GPT-4 Real This Time
Help is on the way, although in other areas. What’s the latest batch of updates?
Please, no, at least let us turn this off, I always hate these so much.
These can be net useful if they are good enough. The autoreplies to emails and texts are usually three variations of the same most common reply, which is not as useful as distinct replies would be, but still sometimes useful. Don’t give me ‘Yes,’ ‘Sure’ and ‘Great,’ how about ‘Yes,’ ‘No’ and ‘Maybe’? Somehow I am the weird one.
I’ve literally never gotten use out of Bing’s suggested replies so I assume this won’t be useful.
Yes, finally. Thank you.
Seems useful.
Always nice to see on the margin.
Here’s that complete list on the shortcuts. Not everything you want, still a good start.

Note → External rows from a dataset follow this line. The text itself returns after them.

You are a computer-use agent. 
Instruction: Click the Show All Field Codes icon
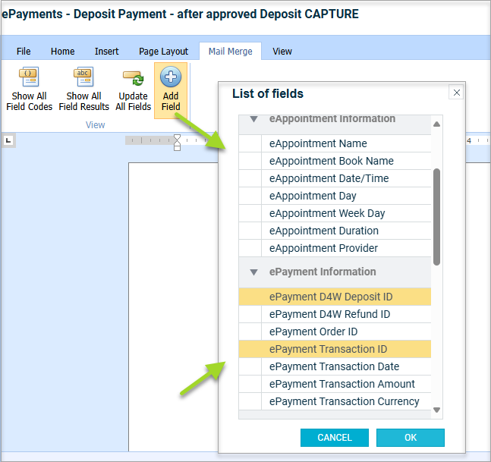click(x=30, y=77)
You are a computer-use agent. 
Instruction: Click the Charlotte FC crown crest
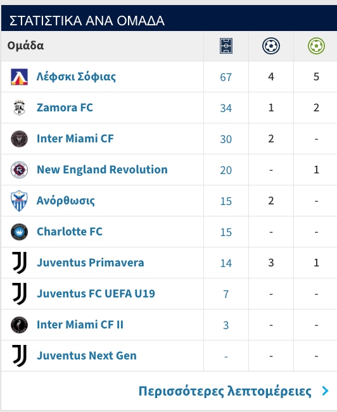click(x=19, y=232)
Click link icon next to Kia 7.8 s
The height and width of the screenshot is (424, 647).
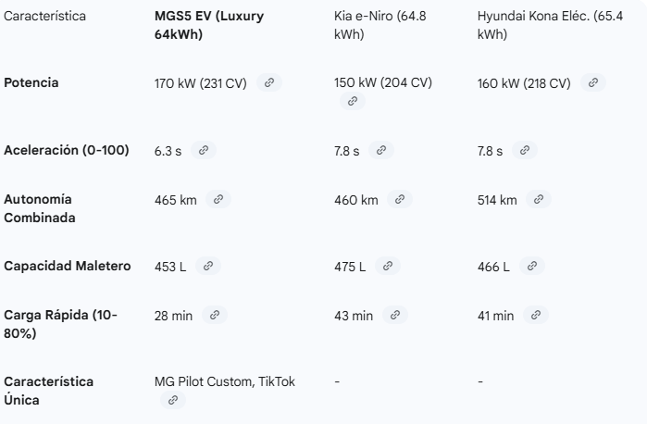tap(381, 150)
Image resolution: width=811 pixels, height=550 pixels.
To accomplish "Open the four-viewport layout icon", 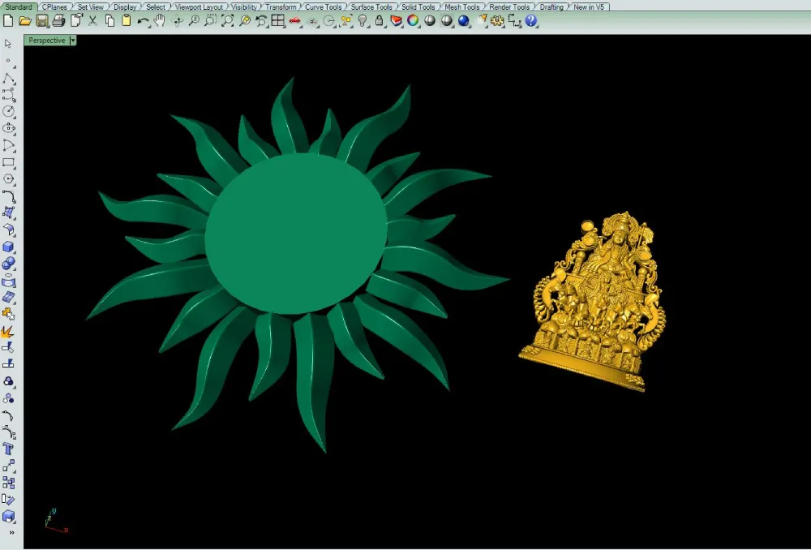I will coord(277,21).
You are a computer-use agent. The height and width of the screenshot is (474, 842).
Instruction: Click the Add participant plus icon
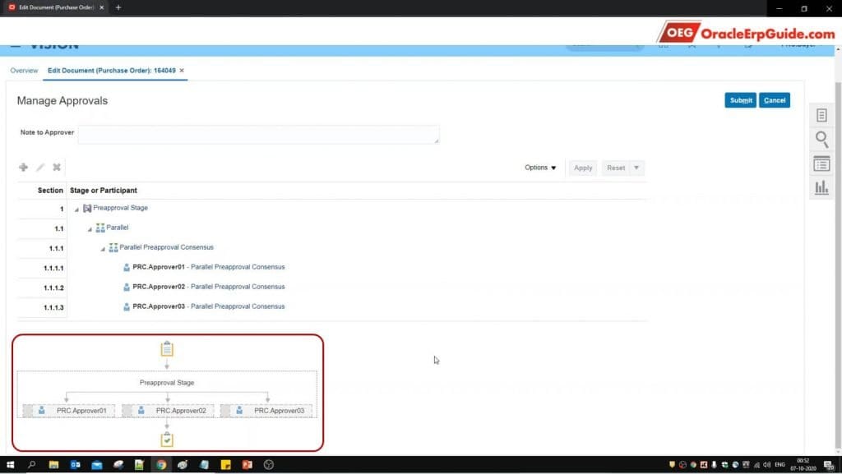[x=23, y=167]
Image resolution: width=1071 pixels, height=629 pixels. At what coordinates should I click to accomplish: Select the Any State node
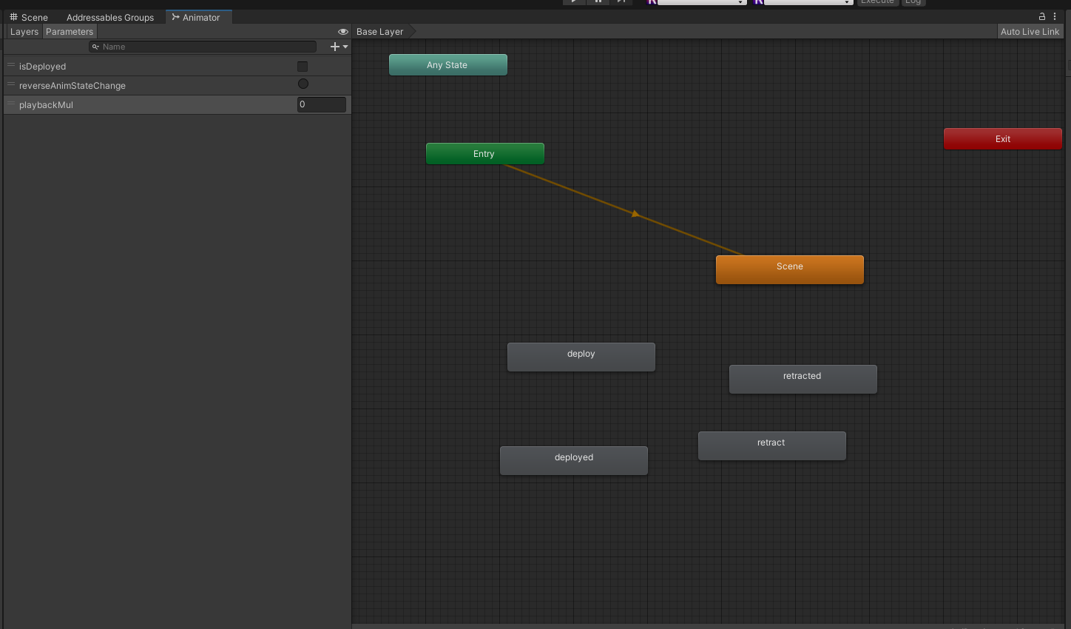click(447, 65)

As they said, minor updates. Not all positive, but on net still a step forward.
Fun with Image Generation
Thread: MidJourney creates inappropriate children’s toys. Quality has gotten scary good.
Not as fun: Report on further troubles at Stability AI.
Deepfaketown and Botpocalypse Soon
Maybe not quite yet.
We do have this thread of threads by Jane Rosenzweig of several fake things in the literature world. Fake travel books, fake literary agencies, fake books under real authors names. That last one seems like it should not be that hard to prevent, why are random other people allowed to upload random books under an existing author’s name to places like Amazon and Goodreads? Can’t we check?
Report from Europol (Business Insider, The Byte) expects 90% of internet content to be AI-generated by 2026. This sounds much scarier than it is. Already most of the internet, by simple count of content, is auto-generated SEO-targeted worthless junk, in one form or another. What matters is not the percentage of pages, it is what comes up on search results or LLM queries or most importantly actually gets linked to and clicked on and consumed. AI filtering might or might not be involved heavily in that. Either way, having to filter out almost everything out there as crap is nothing new.
They Took Our Jobs
Wizards of the Coast found out that people very much do not take kindly to AI artwork. One of their longstanding artists used generative AI for one commission without telling Wizards, people spotted it and then got very, very angry.
Magic: The Gathering has also clarified it will not use AI artwork.
Lots of accusations that they were trying to ‘get away with’ this somehow, soft launching AI use to see what happens, hiding it, lying about doing it on purpose, and so forth. There were calls to blacklist the artist in question. Many people really, really hate the idea of AI artwork. Also many people really, really do not trust Wizards and assume everything they do is part of a sinister conspiracy.
Also lots of people asking how could they not have spotted this.
Here is the artwork in question:
I am not going to call that a masterpiece, but no, if you showed me that a year ago with no reason to expect AI artwork I would not have suspected it was made by AI. At all. This looks totally normal to me.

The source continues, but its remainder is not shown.